Quem vigia os vigilantes? Essa instigante indagação foi inicialmente proposta pelo filósofo grego Platão (século IV a.C.) em “A República”, no contexto da discussão sobre a separação de poderes em uma democracia. Moore, apropriando-se da polêmica questão e adaptando-a à trama fantástica que havia concebido, a utilizou como tema principal de sua obra. No obscuro futuro alternativo em que os eventos de “Watchmen” transcorrem, todo e qualquer ato heroico de um vigilante é tratado com desdém, descrédito ou cinismo, ou apenas um resquício de um passado glorioso e distante em que os protagonistas haviam vivido sua era de ouro.

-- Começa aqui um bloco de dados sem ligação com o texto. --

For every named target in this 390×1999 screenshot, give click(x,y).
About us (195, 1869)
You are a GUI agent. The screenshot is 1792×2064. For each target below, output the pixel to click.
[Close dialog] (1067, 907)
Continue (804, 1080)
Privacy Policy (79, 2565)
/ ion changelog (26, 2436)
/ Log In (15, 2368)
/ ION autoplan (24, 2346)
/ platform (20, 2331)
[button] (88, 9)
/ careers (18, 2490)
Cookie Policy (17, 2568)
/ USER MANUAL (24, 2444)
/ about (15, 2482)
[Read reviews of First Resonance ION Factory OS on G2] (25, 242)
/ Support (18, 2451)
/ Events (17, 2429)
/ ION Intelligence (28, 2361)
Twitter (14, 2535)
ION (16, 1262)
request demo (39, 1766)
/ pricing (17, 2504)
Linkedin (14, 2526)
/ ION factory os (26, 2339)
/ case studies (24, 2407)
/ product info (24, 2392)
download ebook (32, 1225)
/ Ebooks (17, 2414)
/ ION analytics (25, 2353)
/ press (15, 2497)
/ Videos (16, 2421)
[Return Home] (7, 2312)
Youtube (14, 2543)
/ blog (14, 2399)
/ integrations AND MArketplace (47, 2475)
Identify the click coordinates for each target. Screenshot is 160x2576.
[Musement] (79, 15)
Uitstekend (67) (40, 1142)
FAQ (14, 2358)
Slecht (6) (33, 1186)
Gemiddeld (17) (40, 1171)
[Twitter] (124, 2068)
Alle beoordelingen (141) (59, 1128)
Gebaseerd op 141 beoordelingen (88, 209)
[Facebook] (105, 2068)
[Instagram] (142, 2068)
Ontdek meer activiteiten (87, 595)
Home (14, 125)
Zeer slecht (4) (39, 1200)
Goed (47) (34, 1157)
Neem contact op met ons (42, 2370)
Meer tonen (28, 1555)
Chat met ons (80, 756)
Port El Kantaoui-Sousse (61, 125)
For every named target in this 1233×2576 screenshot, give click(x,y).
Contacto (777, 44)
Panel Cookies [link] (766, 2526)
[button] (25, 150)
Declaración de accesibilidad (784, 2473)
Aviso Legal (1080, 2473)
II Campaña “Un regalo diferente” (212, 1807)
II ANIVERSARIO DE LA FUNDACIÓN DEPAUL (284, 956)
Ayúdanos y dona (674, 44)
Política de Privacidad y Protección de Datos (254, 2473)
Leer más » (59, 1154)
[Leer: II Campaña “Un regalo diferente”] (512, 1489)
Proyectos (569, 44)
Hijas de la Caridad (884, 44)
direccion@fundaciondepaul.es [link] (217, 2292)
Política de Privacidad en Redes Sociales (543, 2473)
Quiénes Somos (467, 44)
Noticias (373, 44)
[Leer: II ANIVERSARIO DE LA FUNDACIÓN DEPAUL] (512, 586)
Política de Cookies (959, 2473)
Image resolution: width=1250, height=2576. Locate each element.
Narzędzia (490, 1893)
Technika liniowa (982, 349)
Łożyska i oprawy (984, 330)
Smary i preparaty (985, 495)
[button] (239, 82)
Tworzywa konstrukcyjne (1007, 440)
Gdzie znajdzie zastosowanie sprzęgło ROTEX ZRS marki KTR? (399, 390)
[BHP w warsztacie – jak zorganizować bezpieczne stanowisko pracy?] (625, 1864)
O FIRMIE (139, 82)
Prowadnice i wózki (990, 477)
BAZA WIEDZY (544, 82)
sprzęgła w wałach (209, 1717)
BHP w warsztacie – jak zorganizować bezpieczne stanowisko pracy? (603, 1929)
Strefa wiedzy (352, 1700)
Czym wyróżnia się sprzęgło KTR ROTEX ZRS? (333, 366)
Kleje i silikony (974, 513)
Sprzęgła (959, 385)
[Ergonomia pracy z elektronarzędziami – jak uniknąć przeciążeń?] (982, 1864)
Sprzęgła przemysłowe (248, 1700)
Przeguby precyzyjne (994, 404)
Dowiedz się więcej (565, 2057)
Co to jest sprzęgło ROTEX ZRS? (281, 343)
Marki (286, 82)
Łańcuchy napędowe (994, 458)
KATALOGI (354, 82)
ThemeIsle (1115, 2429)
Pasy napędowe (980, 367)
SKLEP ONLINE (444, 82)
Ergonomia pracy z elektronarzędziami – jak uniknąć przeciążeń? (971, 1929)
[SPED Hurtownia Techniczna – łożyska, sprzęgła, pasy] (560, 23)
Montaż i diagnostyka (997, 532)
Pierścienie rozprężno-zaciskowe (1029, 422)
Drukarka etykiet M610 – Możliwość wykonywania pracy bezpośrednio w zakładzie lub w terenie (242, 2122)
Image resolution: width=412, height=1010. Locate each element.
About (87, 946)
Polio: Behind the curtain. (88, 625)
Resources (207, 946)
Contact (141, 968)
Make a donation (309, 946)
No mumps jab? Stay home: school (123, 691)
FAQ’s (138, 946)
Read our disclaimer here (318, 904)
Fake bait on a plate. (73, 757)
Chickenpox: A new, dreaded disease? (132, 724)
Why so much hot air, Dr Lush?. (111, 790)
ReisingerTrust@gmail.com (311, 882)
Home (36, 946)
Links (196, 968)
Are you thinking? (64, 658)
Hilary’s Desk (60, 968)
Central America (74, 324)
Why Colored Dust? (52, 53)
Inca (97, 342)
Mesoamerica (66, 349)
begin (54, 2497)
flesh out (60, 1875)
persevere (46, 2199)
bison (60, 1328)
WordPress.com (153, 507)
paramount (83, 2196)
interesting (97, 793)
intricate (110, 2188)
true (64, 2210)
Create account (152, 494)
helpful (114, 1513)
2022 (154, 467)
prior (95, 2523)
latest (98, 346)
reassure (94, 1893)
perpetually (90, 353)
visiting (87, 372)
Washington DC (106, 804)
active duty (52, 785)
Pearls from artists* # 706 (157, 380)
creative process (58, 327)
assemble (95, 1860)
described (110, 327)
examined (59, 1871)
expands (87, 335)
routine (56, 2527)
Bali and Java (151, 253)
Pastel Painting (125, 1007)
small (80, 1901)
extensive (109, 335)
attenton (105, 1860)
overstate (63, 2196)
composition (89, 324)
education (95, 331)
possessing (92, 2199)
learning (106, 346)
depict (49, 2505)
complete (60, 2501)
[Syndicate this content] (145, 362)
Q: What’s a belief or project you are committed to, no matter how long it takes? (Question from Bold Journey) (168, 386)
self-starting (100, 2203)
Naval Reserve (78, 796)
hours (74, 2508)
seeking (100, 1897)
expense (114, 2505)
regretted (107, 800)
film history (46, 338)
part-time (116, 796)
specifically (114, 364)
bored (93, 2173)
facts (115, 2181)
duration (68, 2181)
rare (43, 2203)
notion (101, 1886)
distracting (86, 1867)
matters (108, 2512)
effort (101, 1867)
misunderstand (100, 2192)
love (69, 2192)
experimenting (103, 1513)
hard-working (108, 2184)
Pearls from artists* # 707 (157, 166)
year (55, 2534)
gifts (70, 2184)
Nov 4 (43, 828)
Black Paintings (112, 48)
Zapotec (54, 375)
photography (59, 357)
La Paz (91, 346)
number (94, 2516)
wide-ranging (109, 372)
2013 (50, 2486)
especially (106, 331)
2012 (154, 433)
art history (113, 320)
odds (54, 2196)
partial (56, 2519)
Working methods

As figuras do detestável Comediante (Jeffrey Dean Morgan) e do enigmático Rorschach (Jackie Earle Haley) são os maiores símbolos do vigilantismo corrompido presente em “Watchmen”, em total desacordo com o Batman de Nolan e o Demolidor da série. A visão niilista da dupla, em contrapartida à fé de Matt Murdock e ao apreço de Bruce Wayne por seus entes queridos (afinal, como ele mesmo explica, a máscara serve para proteger aos que ama), é responsável pela total ausência de empatia em relação ao próximo, e também por alguns dos atos mais vis perpetrados contra o ser humano. A participação do Comediante no “combate ao crime” serve apenas como desculpa para a prática impune do mais genuíno sadismo, enquanto Rorschach é um ser absolutamente implacável que faz da vingança o seu único propósito na existência.

Na ficção, uma das grandes contribuições que os vigilantes têm a oferecer aos instrumentos de repressão ao crime devidamente constituídos, além de emprestar suas valorosas habilidades no combate direto, é o estímulo extra para que tais poderes exerçam o seu papel na sociedade com mais dedicação e empenho. Para isso, é necessário que o vigilante esteja imbuído de bons propósitos, firmeza de caráter, integridade de espírito, valores e princípios éticos admiráveis, enfim, maneiras pelas quais ele conquiste o merecido reconhecimento daqueles a quem ajuda e protege.

Por fim, o Batman de Christopher Nolan, o Demolidor da série e a contradição que ambos manifestam em relação aos Vigilantes de “Watchmen” podem ser um interessante ponto de partida à discussão proposta por Alan Moore. Quem vigia os vigilantes? Uma possível resposta aponta para as próprias consciências desses vigilantes, que os vigiam em relação ao próximo, à sua missão e, sobretudo, em relação a si mesmos, quer acusando-os ou avalizando-os. O próprio Platão corrobora, dando a seguinte resposta à questão: os guardiões irão se proteger deles mesmos.